US Reintroduces Token Taxonomy Act Bill to Clarify Crypto Status

A bill designed to exclude cryptocurrencies being defined as securities has been reintroduced for consideration by representatives in the United States House of Representatives.

Warren Davidson (R) and Darren Soto (D) representatives in the United States House of Representatives, introduced the bill, the Token Taxonomy Act last December in an attempt to amend the Securities Act of 1933 and the Securities Act of 1934 to exclude cryptocurrencies.
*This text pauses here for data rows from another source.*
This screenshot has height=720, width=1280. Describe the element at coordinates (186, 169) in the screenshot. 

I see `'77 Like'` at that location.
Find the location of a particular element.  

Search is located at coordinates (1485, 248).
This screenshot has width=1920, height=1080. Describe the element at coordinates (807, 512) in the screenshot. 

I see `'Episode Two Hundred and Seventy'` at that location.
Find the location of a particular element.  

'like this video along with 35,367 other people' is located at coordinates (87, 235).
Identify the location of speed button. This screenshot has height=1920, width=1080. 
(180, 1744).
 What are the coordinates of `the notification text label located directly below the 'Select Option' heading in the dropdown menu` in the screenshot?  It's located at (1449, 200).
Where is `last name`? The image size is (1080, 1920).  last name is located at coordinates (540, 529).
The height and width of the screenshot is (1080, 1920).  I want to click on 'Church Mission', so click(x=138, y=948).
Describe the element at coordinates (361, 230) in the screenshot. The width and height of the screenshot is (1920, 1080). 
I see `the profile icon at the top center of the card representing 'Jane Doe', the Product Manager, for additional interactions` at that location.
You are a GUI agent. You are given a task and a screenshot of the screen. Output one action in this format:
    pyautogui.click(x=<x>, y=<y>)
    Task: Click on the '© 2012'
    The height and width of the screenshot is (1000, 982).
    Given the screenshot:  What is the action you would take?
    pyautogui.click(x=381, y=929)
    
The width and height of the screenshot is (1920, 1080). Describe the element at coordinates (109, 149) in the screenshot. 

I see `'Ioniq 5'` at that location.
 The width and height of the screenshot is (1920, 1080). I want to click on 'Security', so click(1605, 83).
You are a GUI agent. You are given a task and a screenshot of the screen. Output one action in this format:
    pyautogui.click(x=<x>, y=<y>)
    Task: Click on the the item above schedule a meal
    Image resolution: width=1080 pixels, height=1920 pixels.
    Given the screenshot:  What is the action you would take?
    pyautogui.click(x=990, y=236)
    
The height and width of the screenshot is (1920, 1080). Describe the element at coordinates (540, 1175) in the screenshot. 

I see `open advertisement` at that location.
The new bill has some carefully chosen amendments included; it clarifies the jurisdictions of the Commodity Futures Trading Commission (CFTC) and the Federal Trade Commission (FTC) and attempts to challenge the right for jurisdictions to make what it calls “heavy-handed” regulations.

Soto, a long-time champion of blockchain, said that “it is time for the United States to step up and lead in blockchain technology”. He said:

“After months of public input, our Token Taxonomy Act and the Digital Taxonomy Act add critical definition and jurisdiction to create certainty for a strong digital asset market in the United States.  This is an important step to promoting innovation and maximizing the potential of virtual currencies for the US economy, all while protecting customers and the financial well-being of investors.”

Washington has seen a wave of lobby groups campaigning to promote blockchain technology over the past 12 months, to the extent that these number swelled, tripling over the course of 2018, with 33 projects in place by the close of 2018. Much of the growth is thought to be driven by an increase in securities regulation activity by government departments such as the SEC.